**What to do**. Wherever the listing has a line with the string "computer", copy that line out.

*** Begin section ***

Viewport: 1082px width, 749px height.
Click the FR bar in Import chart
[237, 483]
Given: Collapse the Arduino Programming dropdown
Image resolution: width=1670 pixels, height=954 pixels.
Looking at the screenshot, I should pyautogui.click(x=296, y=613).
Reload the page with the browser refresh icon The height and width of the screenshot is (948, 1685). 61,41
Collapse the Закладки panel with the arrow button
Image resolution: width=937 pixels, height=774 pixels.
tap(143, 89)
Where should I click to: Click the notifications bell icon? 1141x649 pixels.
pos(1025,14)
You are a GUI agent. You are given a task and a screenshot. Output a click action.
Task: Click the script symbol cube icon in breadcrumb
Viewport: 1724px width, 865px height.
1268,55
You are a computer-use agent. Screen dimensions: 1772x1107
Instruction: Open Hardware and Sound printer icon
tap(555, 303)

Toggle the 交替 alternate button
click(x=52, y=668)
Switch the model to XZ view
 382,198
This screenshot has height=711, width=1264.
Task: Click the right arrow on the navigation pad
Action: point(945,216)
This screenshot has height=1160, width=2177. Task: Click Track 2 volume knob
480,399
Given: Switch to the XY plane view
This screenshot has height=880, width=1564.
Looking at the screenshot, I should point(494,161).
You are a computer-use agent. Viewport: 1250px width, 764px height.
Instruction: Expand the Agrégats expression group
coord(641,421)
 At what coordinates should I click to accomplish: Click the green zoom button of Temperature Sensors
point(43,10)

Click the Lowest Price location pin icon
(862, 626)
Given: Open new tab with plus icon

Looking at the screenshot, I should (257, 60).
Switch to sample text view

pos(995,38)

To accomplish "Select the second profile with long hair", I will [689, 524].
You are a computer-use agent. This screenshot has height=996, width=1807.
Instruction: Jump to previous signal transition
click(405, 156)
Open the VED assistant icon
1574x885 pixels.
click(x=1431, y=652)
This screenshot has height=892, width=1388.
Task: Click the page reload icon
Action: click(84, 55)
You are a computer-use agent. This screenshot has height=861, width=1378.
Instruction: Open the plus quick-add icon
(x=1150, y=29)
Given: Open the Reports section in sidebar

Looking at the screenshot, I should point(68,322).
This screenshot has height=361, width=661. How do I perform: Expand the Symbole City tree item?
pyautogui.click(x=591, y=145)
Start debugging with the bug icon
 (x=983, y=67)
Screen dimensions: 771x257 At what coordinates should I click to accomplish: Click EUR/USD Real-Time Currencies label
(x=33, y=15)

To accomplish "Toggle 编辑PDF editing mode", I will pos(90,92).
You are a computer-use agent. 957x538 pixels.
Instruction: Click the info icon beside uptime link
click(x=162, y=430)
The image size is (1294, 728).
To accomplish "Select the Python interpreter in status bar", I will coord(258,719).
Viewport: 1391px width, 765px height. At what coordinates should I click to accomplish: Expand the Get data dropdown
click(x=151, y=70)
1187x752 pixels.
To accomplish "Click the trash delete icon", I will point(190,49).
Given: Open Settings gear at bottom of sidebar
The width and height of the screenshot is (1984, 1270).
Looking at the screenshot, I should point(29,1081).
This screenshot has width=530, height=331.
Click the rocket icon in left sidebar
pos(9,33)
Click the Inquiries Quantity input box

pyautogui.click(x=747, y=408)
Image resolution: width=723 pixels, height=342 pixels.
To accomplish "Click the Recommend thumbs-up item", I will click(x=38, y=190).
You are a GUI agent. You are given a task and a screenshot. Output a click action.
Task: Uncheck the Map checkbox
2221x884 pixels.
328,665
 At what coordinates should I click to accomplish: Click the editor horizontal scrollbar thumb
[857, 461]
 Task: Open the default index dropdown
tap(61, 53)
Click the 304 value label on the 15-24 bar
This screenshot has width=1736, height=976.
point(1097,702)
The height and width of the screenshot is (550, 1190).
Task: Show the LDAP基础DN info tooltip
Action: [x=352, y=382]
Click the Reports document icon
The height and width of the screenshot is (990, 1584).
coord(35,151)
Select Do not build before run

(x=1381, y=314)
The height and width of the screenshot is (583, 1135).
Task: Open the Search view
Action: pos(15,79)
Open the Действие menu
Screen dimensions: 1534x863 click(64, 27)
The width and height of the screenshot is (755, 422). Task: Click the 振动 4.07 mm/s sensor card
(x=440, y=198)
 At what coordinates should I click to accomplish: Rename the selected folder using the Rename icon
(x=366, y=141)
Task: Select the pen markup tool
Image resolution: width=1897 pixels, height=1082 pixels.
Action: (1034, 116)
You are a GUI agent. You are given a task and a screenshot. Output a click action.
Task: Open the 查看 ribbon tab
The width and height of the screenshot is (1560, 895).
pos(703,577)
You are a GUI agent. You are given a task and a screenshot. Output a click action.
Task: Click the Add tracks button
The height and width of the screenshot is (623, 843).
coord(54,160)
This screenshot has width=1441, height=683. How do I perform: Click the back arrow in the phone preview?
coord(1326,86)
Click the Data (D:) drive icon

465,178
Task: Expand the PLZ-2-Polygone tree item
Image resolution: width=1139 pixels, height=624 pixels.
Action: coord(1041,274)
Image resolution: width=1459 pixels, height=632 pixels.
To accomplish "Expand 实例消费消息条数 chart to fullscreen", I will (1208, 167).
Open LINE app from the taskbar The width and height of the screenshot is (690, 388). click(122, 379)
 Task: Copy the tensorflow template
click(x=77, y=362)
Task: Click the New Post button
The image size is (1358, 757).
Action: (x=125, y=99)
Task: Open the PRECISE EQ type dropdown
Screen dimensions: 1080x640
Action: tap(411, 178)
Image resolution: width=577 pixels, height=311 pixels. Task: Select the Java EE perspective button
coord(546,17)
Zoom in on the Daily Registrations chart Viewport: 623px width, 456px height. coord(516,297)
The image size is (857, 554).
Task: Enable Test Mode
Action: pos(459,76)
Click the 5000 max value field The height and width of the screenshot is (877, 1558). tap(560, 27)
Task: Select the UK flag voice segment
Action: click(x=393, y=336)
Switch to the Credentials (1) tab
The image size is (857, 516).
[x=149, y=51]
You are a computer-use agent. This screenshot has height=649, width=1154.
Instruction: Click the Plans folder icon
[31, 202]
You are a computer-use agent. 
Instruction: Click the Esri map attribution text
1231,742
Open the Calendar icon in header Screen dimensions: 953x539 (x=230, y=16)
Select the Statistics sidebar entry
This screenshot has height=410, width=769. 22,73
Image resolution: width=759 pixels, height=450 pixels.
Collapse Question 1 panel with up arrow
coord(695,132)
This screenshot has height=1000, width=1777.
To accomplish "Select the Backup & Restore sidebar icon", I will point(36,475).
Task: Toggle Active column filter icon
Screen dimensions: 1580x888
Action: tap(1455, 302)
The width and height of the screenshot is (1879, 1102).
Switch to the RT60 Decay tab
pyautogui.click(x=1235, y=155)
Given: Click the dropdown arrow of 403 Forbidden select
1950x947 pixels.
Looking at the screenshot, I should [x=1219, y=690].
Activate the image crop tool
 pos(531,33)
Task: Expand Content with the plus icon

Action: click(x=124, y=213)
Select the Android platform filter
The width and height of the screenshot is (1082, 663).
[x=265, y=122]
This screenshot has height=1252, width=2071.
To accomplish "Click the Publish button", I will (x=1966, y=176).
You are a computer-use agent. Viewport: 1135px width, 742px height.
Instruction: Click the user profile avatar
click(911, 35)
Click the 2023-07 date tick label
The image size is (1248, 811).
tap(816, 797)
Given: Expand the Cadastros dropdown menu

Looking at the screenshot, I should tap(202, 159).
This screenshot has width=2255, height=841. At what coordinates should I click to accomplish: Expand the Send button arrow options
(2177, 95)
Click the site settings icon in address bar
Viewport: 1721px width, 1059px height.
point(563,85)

*** End section ***

**Problem solution**.
You are a computer-use agent. Screen dimensions: 1772x1107
You are a computer-use agent. Viewport: 1250px width, 764px height.
You are a computer-use agent. This screenshot has height=996, width=1807.
You are a computer-use agent. This screenshot has height=861, width=1378.
You are a computer-use agent. 957x538 pixels.
You are a computer-use agent. This screenshot has height=649, width=1154.
You are a computer-use agent. 
You are a computer-use agent. Viewport: 1135px width, 742px height.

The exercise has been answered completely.